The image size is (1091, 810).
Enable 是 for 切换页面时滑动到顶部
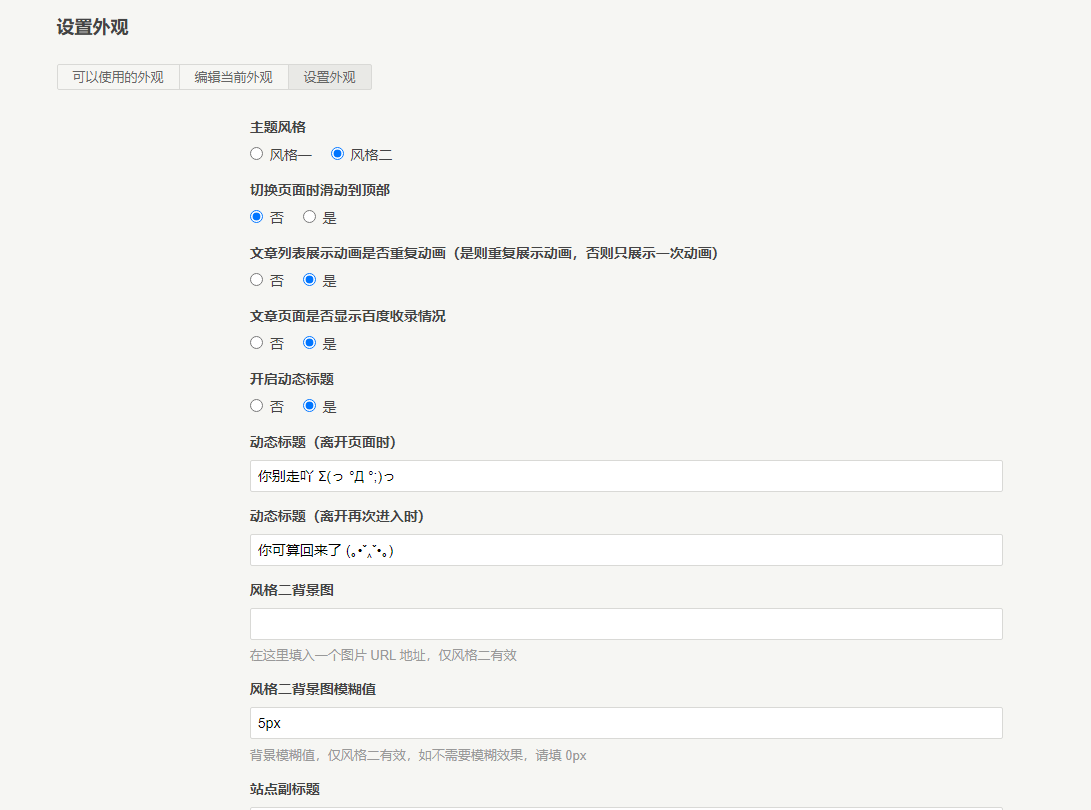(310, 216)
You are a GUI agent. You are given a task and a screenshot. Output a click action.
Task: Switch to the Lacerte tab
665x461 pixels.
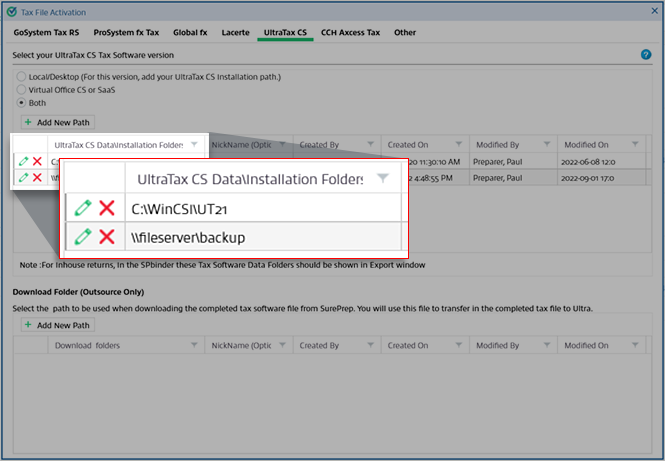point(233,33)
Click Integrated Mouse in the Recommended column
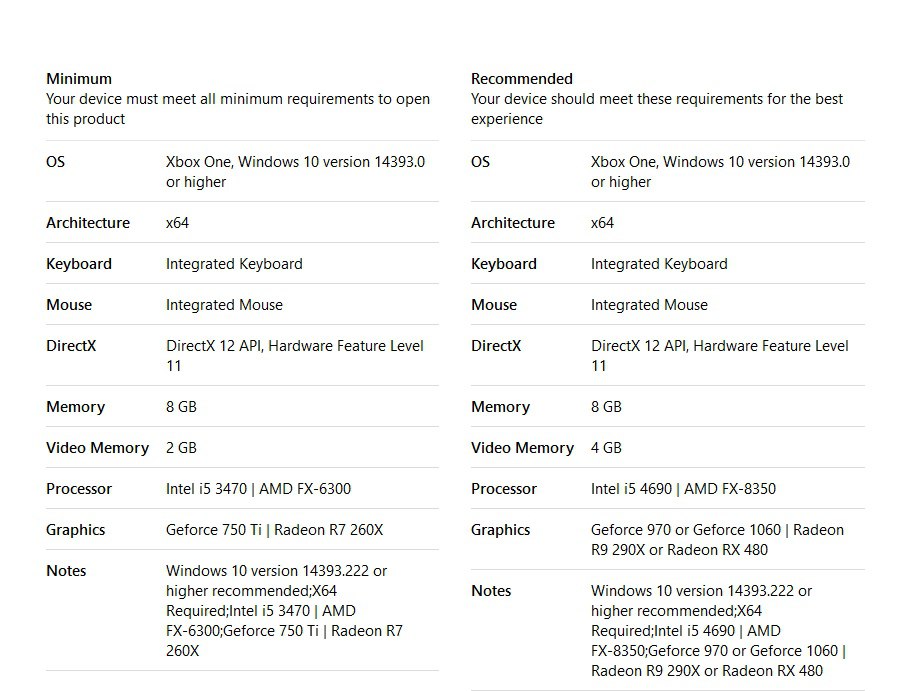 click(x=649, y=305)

PROBLEM — From the line with "Enable 是 for 切换页面时滑动到顶部" through the end of the listing, write out every line exactly, leaving out the pictures.

SOLUTION FOR THIS PROBLEM —
Enable 是 for 切换页面时滑动到顶部
(310, 216)
You are a GUI agent. You are given a task and a screenshot. Output a click action.
Task: Switch to the Lacerte tab
665x461 pixels.
point(233,33)
Click Integrated Mouse in the Recommended column
 click(x=649, y=305)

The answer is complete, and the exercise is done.